Controversial ASOSU bill rejected in House of Representatives

Sean Bassinger Forum Editor

House member votes came in as the majority said “no” and three abstained. Applause from a full student gallery erupted shortly after.

More than 25 Oregon State University students sat in the gallery during Wednesday night’s student government House of Representatives meeting when the majority of members voted against JB-07.23.

The rejection of the controversial bill comes after deliberation between the Associated Students of Oregon State University House and Senate this week. Authored by Corey Fisher, ASOSU graduate representative, and Joshua Kaufman, ASOSU senator and incoming Speaker of the House, the bill would have placed the Student and Incidental Fees Committee (SIFC) directly under the legislative branch of ASOSU.

One purpose of JB-07.23 was to separate potential powers of special interest among the executive branch.
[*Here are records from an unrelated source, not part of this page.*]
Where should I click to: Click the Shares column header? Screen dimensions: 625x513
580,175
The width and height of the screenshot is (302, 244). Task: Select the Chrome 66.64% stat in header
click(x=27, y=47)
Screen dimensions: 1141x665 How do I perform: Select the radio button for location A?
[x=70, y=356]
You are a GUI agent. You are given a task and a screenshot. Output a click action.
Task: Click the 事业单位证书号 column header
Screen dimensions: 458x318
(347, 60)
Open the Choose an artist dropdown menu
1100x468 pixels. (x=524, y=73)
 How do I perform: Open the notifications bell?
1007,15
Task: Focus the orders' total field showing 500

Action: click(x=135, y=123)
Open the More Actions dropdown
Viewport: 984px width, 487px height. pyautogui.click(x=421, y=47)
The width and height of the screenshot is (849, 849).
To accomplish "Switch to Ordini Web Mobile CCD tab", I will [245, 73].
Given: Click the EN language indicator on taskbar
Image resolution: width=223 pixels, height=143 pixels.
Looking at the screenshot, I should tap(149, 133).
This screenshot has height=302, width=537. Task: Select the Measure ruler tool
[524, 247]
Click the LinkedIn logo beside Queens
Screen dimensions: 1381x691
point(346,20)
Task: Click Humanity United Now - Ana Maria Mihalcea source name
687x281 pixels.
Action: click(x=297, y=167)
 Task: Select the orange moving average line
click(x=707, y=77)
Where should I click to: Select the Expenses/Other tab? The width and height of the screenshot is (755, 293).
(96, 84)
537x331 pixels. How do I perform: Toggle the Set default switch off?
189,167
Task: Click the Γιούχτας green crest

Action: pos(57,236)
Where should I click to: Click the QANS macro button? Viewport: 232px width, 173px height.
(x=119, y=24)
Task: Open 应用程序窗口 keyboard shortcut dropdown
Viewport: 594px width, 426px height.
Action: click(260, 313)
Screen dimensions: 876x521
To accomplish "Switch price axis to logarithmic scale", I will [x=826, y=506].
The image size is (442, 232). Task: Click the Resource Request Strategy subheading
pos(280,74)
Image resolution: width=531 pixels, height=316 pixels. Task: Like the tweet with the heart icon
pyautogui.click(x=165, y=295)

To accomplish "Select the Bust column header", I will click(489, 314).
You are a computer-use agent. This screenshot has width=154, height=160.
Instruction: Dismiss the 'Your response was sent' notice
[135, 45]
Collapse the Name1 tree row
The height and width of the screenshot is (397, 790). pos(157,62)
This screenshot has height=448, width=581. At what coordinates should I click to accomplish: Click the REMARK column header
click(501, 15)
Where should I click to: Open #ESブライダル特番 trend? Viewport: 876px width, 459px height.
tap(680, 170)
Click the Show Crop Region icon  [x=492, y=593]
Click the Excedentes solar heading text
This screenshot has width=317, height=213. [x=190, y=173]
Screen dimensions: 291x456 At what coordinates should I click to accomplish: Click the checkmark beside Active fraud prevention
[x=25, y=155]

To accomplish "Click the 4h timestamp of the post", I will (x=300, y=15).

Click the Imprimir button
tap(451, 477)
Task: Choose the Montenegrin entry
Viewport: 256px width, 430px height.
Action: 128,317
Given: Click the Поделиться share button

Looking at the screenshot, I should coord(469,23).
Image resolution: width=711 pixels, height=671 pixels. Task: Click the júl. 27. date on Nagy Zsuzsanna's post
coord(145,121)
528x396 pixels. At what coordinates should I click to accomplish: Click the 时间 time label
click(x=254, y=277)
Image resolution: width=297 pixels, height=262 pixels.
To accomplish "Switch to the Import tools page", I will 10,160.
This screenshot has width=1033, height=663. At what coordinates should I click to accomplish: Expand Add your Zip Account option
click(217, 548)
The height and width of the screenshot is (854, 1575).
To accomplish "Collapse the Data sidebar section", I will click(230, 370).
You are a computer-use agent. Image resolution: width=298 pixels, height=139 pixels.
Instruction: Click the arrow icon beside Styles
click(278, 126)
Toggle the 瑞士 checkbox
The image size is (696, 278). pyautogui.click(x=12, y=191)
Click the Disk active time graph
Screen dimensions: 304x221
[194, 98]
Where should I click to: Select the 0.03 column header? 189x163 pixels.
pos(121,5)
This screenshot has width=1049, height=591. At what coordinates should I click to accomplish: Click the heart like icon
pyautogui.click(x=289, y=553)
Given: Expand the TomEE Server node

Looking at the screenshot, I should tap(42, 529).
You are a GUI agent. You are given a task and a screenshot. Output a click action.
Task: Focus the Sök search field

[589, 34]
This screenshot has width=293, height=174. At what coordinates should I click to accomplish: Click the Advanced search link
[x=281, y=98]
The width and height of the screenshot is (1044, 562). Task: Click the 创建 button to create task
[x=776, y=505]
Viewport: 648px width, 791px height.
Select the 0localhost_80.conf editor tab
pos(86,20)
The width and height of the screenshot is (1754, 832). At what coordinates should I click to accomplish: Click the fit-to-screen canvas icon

ASOSU officials who shared concerns of this include current Speaker of the House Mykael Moore, Fisher and Kaufman.

“We wanted to try to distance those powers and distribute where those powers lie,” Fisher said.

Some believe this shift to be a conflict of interest due to the fact that the SIFC and ASOSU House of Representatives hold a joint session each budget season to discuss continued recommendations for dollar amounts. With JB-07.23 in place, the process could have affected or disregarded decisions and discussions that have allowed parties to reach an agreement.

“The budget process has been somewhat disjointed between the SIFC and Congress, and that leads to the mediation committee more often than ASOSU might want,” Kaufman said during the ASOSU Senate meeting Tuesday night. “When we say ‘integrate,’ we’re not talking about who has power over who (…) it’s to get the two bodies to work together so when budget season comes around, it moves more efficiently.”

Others throughout the weeks claim that the process was rushed.

Miscommunications, misconceptions

Sami Al-AbdRabbuh, graduate representative for ASOSU, said he was one of the first individuals to notify members of the Memorial Union advisory board.

“Everyone in the board did not know about this bill until I mentioned it to them,” he said. “The SIFC members … not all of them had known about it until very late in the process.”

Al-Abdrabbuh had commended the bill for also addressing set pay rates and professional training for the SIFC bill, but remained concerned about the conflict of interests present and the lack of communication involved.

“Are we representing the needs of the students?” Al-Abdrabbuh asked.

Chip Campbell, ASOSU representative, said the notion that the bill could change how SIFC represents students seemed nonsensical.

“I don’t quite see the claims of congressional overreach that have been made,” Campbell said.

Krista Burrows, member of the SIFC, said the bill did not reflect the intentions and goals of the SIFC or an ethical process for student fee setting.

“There is an obvious conflict of interest already, but I think this would make it a bigger one,” Burrows said.”

The process, according to Burrows, was “unorganized in general” and included information received on “with short notice.”

“I heard about this bill from a friend, not by being a member of SIFC, which I think is wrong,” Burrows said. “It would change the process a lot and the stakeholders should have all been included.”

Quorum difficulties

During the meeting, Moore mentioned that the House of Representatives had failed to make quorum four weeks in a row, mentioning that representatives should not have tried “rushing” bills.

“It is week nine and I have six bills on my docket,” Moore said. “If you’re feeling frustrated, feeling guilty, that’s on you.”

Other Bills that passed during the ASOSU House meeting Wednesday night include JB-07.26, a bill to add the “It’s On Us” sexual assault campaign within ASOSU operations; JB-07.25, a bill to move ASOSU elections to winter term instead of spring term; JB-07.24, a bill to decrease ASOSU staff pay, including within the executive branch; and HR-07.02, a bill to encourage that university administrators not remove a community garden and replace it with a parking lot.

The next major ASOSU House meeting takes place on June 1, when current members of the student government will pass their positions on to next year’s staff.